A screenshot from Impaler with AO forced off. Notice the scene is overly bright and the corners are hard to distinguish.

The environment is simple - it is a large rectangle with 6 columns and game object scattered throughout. Only a few areas in the world needed ambient occlusion:

  • Corners of the arena
  • Edges between walls and the floor
  • Bases of the stone columns

Approach Used in Impaler

As much I would have loved to use ray tracing, I needed a cheap solution and was willing to make tradeoffs. The tradeoff was to make the AO implementation scene-dependent and share actual map geometry with the fragment shader.
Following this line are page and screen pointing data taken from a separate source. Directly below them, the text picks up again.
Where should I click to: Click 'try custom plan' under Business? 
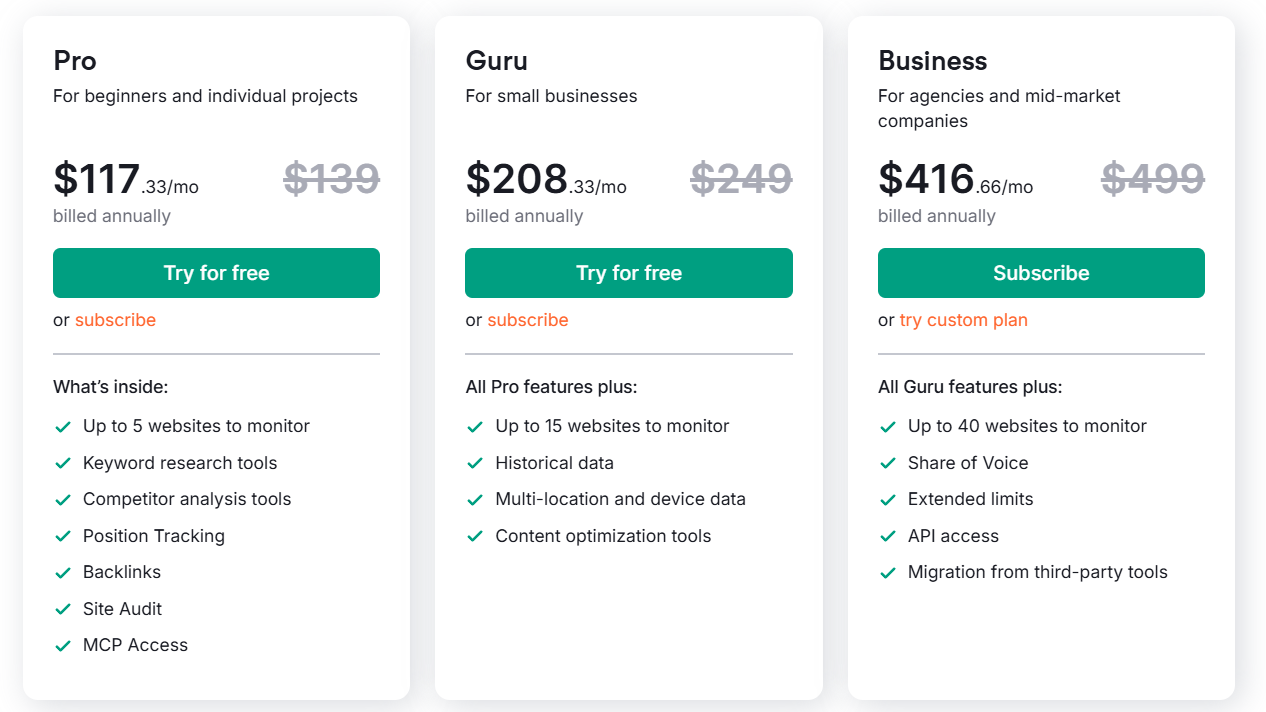[x=963, y=319]
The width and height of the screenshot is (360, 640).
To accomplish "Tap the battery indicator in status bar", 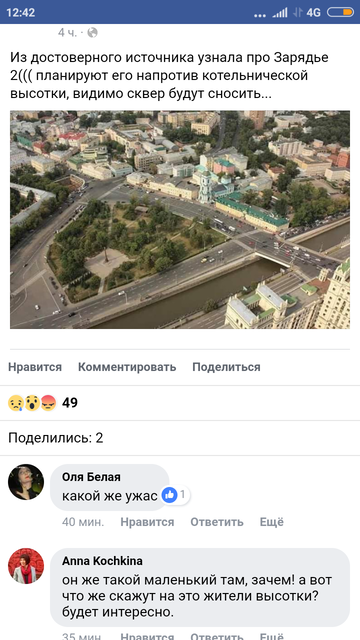I will [340, 12].
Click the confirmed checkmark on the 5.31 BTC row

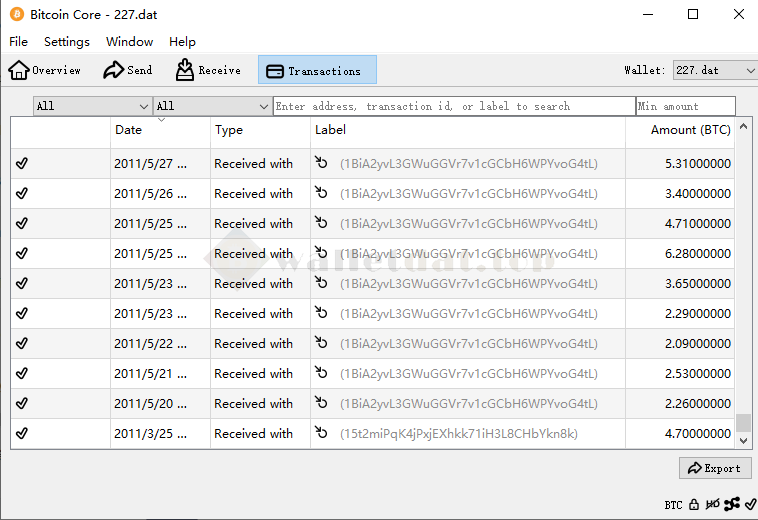point(22,164)
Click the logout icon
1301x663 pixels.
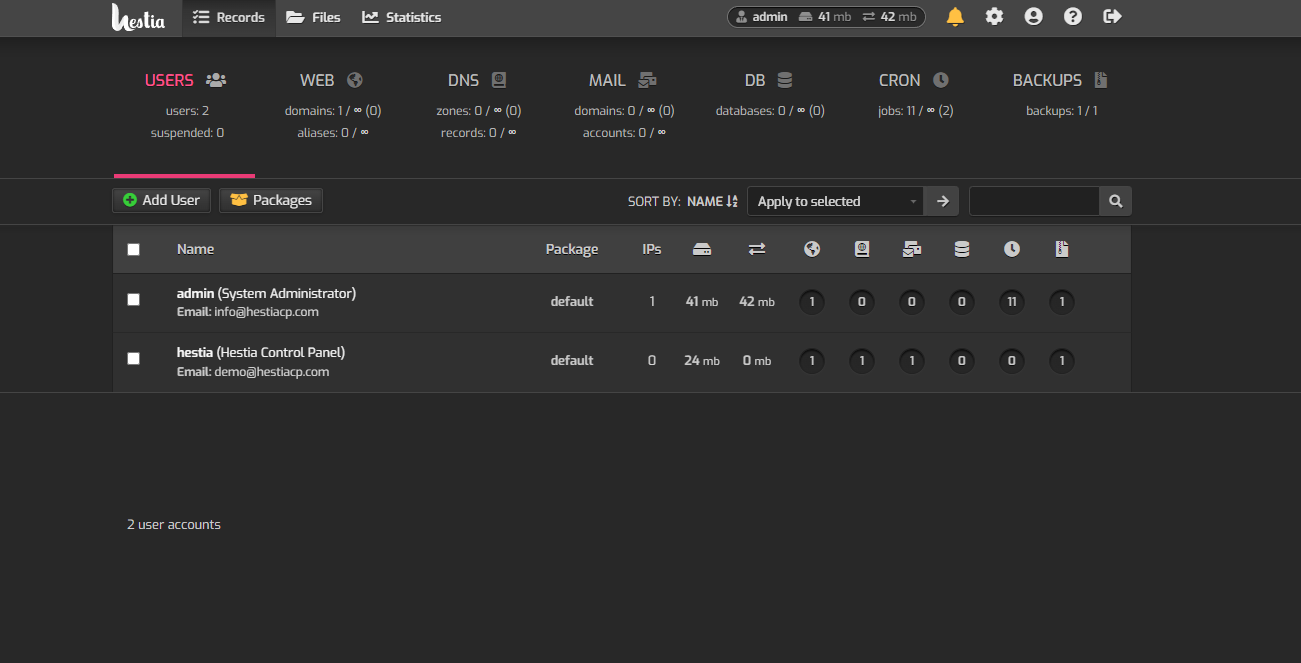point(1112,17)
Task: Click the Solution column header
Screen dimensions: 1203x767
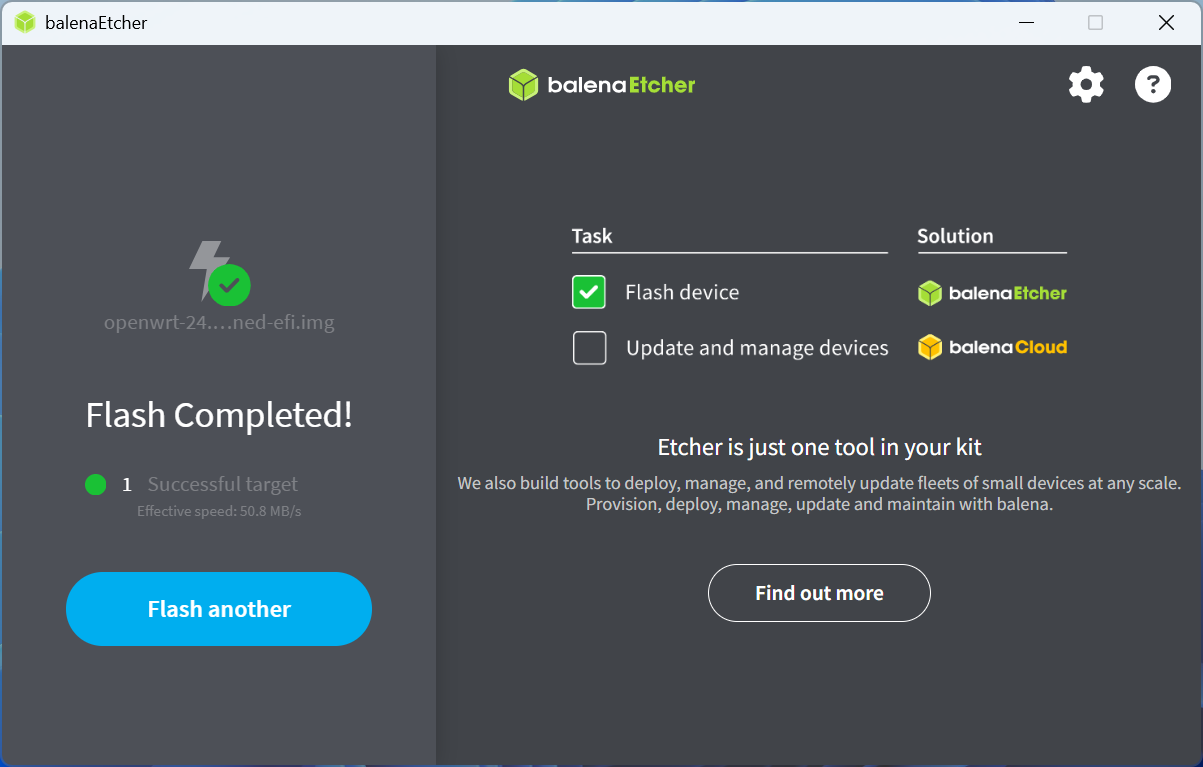Action: click(955, 237)
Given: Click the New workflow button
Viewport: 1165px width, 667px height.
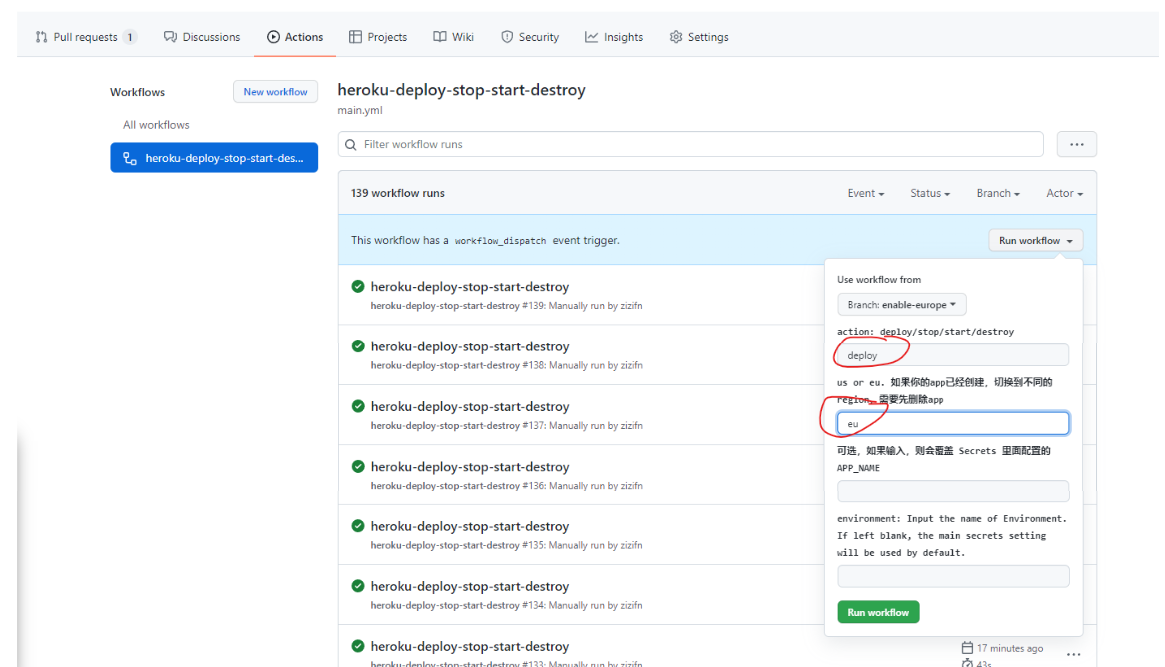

  • Pass the fragment shader a list of occluders and their geometry
    • Line segments for boundaries between wall and floor surfaces
    • Positions of the corners
    • Cylinders representing the stone columns
  • For each pixel, evaluate the contribution from each occluder in world space
  • Keep track of the largest occlusion value encountered (max() not sum())
  • Modulate the ambient light intensity based on the largest occlusion value
  • Render the final pixel using with occlusion-modulated ambient light term


The approach above achieves the desired visual effect. It is computationally cheap and doesn’t suffer from visual artifacts related to undersampling. It does a good job exploiting the simple geometry of the environment. However, it would not work for more complex scenes. Nor is it physically correct.

Impact on Visual Quality

Screenshot of Impaler with ambient occlusion enabled

Animation showing comparison of ambient occlusion on and off in Impaler

Not bad right?


Computer graphics is often about balancing performance and visual quality. For me, finding creative ways approximate complex lighting models is part of the fun.